According to Wikipedia: “The Imperial Harem (Harem-i Hümayûn) occupied one of the sections of the private apartments of the sultan; it contained more than 400 rooms. The harem was home to the sultan’s mother, the Valide Sultan; the concubines and wives of the sultan; and the rest of his family, including children; and their servants. The harem consists of a series of buildings and structures, connected through hallways and courtyards. Every service team and hierarchical group residing in the harem had its own living space clustered around a courtyard. The number of rooms is not determined, with probably over 100, of which only a few are open to the public. These apartments (Daires) were occupied respectively by the harem eunuchs, the Chief Harem Eunuch (Darüssaade Ağası), the concubines, the queen mother, the sultan’s consorts, the princes and the favorites. There was no trespassing beyond the gates of the harem, except for the sultan, the queen mother, the sultan’s consorts and favourites, the princes and the concubines as well as the eunuchs guarding the harem.

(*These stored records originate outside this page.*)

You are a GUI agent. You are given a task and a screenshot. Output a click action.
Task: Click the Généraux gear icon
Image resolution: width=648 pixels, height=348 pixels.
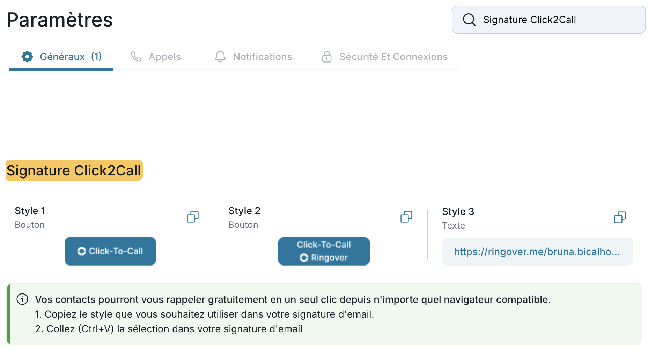[27, 57]
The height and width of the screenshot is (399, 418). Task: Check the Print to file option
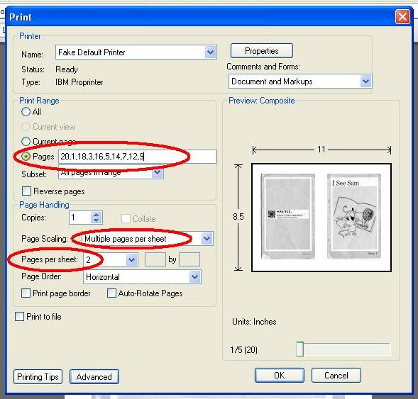point(19,317)
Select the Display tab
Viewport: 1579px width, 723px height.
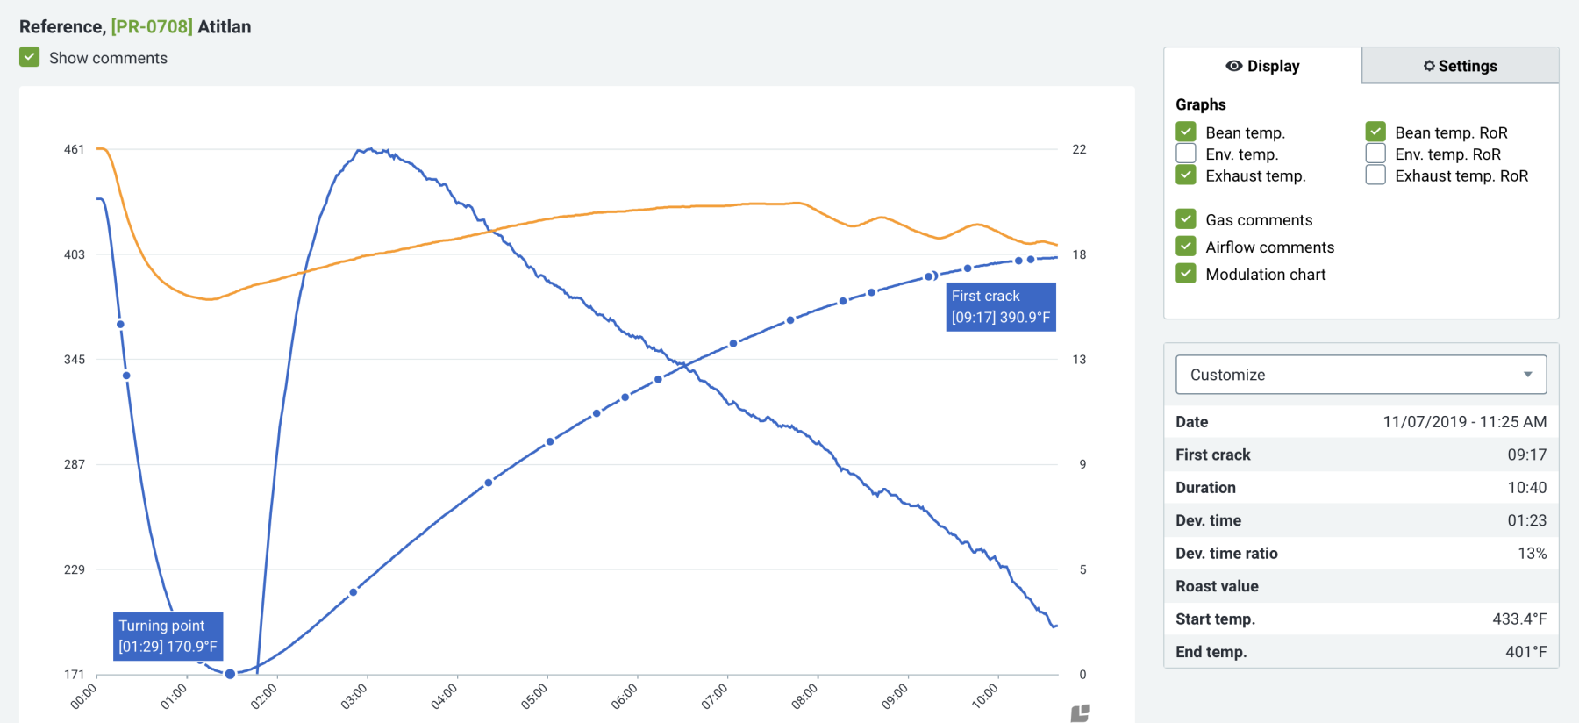(x=1263, y=66)
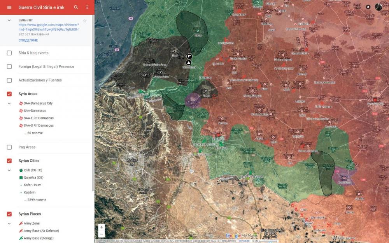Collapse the Syria-Irak description chevron
The height and width of the screenshot is (243, 389).
tap(9, 20)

The harem wing was only added at the end of the 16th century. Many of the rooms and features in the Harem were designed by Mimar Sinan. The harem section opens into the Second Courtyard (Divan Meydanı), which the Gate of Carriages (Arabalar Kapısı) also opens to. The structures expanded over time towards the Golden Horn side and evolved into a huge complex. The buildings added to this complex from its initial date of construction in the 15th century to the early 19th century capture the stylistic development of palace design and decoration. Parts of the harem were redecorated under the sultans Mahmud I and Osman III in an Italian-inspired Ottoman Baroque style. These decorations contrast with those of the Ottoman classical age.”
Much of the palace is under renovation, so it’s not all open to the public. Also, many of the jewels, portraits, clothing and special exhibits do not allow photographs.